De la même façon que le feraient sans vergogne les italiens durant les années 60 et surtout 70, le film en deux parties de Fritz Lang joue également la corde d’un érotisme torride, avec deux scènes de danse durant lesquelles les poses suggestives côtoient au plus près une certaine imagerie de la mort teintée de sadisme. Dans Le tombeau hindou en particulier, d’ailleurs, puisqu’au danger que représente la déesse de pierre (vous ne ferez croire à personne que vous n’aviez pas remarqué son impressionnante poitrine) s’ajoute le péril mortel du cobra, s’approchant dangereusement du personnage incarné par Debra Paget.
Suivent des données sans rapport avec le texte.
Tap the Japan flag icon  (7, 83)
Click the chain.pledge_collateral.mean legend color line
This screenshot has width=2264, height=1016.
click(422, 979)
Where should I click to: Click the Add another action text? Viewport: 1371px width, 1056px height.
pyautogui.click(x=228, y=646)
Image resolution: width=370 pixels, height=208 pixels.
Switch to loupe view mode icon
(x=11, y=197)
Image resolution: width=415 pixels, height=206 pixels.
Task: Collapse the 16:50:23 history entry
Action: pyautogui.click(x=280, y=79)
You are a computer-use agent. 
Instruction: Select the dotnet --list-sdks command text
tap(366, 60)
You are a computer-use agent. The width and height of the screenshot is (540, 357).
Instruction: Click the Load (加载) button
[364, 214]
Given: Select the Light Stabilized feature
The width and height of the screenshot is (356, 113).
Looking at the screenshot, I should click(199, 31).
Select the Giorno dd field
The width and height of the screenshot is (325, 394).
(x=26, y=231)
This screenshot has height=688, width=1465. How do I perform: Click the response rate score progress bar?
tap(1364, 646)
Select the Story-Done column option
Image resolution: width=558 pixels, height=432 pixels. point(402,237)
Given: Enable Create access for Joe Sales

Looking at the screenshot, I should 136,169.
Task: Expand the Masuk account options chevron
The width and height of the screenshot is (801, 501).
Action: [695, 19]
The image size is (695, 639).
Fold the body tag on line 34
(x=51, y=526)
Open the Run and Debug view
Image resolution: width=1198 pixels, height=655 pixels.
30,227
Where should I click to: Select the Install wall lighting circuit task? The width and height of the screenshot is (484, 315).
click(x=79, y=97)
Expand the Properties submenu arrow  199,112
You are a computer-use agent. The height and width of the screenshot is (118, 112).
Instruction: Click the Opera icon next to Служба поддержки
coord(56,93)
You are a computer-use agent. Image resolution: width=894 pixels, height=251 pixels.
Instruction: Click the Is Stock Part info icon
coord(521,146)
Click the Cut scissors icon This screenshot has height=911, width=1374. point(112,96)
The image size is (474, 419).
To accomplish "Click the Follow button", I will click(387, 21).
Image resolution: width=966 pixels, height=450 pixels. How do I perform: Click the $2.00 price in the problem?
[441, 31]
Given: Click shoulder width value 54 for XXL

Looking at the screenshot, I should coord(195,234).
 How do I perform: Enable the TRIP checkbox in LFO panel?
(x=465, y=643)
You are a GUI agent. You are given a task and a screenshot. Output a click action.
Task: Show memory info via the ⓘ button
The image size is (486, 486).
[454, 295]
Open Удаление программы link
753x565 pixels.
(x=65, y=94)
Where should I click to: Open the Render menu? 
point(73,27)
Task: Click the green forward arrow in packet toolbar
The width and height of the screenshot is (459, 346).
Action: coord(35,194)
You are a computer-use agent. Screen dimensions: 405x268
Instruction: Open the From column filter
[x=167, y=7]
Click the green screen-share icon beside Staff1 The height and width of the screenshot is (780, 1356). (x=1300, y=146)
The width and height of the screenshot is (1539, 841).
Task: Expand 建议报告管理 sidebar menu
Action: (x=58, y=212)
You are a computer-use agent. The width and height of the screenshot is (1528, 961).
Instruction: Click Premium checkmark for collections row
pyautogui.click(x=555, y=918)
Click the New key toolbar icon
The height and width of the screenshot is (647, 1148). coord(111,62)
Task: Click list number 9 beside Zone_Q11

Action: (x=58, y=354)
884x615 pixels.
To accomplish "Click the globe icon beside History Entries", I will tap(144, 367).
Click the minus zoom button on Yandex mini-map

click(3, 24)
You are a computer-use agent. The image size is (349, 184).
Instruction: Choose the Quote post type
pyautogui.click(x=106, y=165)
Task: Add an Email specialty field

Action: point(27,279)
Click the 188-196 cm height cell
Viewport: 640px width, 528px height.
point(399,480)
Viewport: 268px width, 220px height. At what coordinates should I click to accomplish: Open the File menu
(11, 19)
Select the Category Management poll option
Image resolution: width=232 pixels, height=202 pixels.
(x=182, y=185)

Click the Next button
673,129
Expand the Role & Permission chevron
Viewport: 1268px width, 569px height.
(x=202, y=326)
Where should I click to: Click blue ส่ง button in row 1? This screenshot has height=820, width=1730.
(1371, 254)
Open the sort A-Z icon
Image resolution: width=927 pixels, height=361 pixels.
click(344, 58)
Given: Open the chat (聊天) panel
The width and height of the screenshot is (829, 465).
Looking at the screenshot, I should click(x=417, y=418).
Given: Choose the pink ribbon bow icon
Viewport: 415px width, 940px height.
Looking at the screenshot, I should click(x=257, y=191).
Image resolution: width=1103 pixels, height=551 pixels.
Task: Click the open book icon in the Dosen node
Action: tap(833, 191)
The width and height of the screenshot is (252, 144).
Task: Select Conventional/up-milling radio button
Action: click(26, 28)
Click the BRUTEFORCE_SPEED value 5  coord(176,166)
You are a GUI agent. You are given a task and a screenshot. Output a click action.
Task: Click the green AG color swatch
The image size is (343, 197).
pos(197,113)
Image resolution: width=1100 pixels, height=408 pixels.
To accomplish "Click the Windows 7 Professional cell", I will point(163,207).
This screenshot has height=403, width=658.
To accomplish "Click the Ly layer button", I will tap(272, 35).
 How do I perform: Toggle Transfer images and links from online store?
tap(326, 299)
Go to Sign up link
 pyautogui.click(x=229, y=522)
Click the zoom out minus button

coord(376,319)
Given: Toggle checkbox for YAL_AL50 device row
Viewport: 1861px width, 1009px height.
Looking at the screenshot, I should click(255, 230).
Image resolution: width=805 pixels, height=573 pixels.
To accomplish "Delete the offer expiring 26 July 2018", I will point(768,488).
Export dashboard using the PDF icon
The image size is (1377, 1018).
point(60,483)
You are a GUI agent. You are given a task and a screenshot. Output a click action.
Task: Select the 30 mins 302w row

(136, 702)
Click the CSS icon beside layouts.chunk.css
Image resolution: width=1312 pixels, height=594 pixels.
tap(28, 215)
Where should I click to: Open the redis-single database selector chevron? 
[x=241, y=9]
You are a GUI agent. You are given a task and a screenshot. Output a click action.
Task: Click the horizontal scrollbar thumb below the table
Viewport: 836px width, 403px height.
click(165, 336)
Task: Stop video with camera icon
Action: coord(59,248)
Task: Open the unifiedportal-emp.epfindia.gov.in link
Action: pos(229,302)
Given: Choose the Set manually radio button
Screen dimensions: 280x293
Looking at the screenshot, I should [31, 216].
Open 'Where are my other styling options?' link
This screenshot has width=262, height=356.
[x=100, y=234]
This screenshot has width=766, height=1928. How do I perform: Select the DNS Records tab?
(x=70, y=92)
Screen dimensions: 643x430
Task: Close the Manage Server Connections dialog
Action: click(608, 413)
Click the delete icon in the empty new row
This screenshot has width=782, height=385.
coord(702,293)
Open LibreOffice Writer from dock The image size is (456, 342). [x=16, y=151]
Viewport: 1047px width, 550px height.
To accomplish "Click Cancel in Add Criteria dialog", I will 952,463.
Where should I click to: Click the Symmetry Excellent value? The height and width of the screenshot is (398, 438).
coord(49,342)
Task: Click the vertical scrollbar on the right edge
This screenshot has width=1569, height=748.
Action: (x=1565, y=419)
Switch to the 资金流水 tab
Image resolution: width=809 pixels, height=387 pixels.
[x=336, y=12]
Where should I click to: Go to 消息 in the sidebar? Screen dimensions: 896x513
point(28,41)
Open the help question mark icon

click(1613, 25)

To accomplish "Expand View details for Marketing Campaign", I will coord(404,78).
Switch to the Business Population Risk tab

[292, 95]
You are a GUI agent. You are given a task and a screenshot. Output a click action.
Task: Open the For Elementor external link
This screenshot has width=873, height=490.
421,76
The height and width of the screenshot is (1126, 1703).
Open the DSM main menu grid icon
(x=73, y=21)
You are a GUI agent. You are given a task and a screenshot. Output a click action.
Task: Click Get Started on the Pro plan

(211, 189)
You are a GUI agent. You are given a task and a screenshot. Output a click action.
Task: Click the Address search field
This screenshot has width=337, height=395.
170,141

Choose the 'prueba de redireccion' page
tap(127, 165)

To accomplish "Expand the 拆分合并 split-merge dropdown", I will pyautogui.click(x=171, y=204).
Bref, Le tigre du Bengale et Le tombeau hindou permettent à Fritz Lang de proposer une espèce de « chainon manquant » entre le « grand » cinéma, reconnu et respecté par les plus célèbres analystes et critiques du Septième Art, et le « Bis », vénéré par de non moins illustres afficionados à travers le monde. Un terrain d’entente prenant la forme de deux films aussi mythiques que monumentaux, et développant une espèce de cinéma « universel », propre à réconcilier tous les cinéphiles.
Le coffret Blu-ray
[5/5]
Le tigre du Bengale et Le tombeau hindou viennent donc d’arriver en Blu-ray sous les couleurs de Wild Side Vidéo dans un joli coffret contenant les films sur deux galettes Haute Définition ; un coffret qui viendra grossir les rangs du catalogue de l’éditeur, déjà très riche en termes de grands classiques restaurés. Les deux films bénéficient de masters solides, encodés en 1080p et au format 1.37 :1 respecté. Si l’ensemble n’est certes pas irréprochable (un léger bruit vidéo subsiste), le piqué, les couleurs et les contrastes retrouvent une nouvelle jeunesse, tout en respectant scrupuleusement le grain argentique d’origine. Certains plans sont plus doux que d’autres, on dénote toujours par ci par là quelques inévitables petites baisses de définition en fin de bobines ou durant les plans à effet, mais l’ensemble est globalement très bien tenu. Côté son, VF et VO sont proposées en DTS-HD Master Audio 2.0 mono d’origine, la version française s’avérant un peu plus étouffée que sa grande sœur, avec un léger souffle, mais rien de dramatique là non plus, d’autant que nombre d’amateurs de versions françaises un rien surannées seront ravis de ré-entendre le doublage d’origine du film, assuré entre autres par.
Du côté des suppléments, les possesseurs du coffret 5 DVD Le tigre du Bengale / Le tombeau hindou édité par Wild Side en 2004 dans sa collection « Les introuvables » ne seront pas dépaysés, puisqu’on y retrouvera une partie des suppléments déjà disponibles dans cette édition. Pas de contenu inédit à l’horizon, mais le bonheur de redécouvrir le diptyque de Lang en Haute Définition vaut tous les bonus du monde. Les complétistes auront néanmoins l’occasion de redécouvrir les versions alternatives des deux films, réalisées par Richard Eichberg en 1938 (en VOST uniquement), ainsi qu’un intéressant entretien avec Pierre Rissient, réalisé par Samuel Blumenfeld.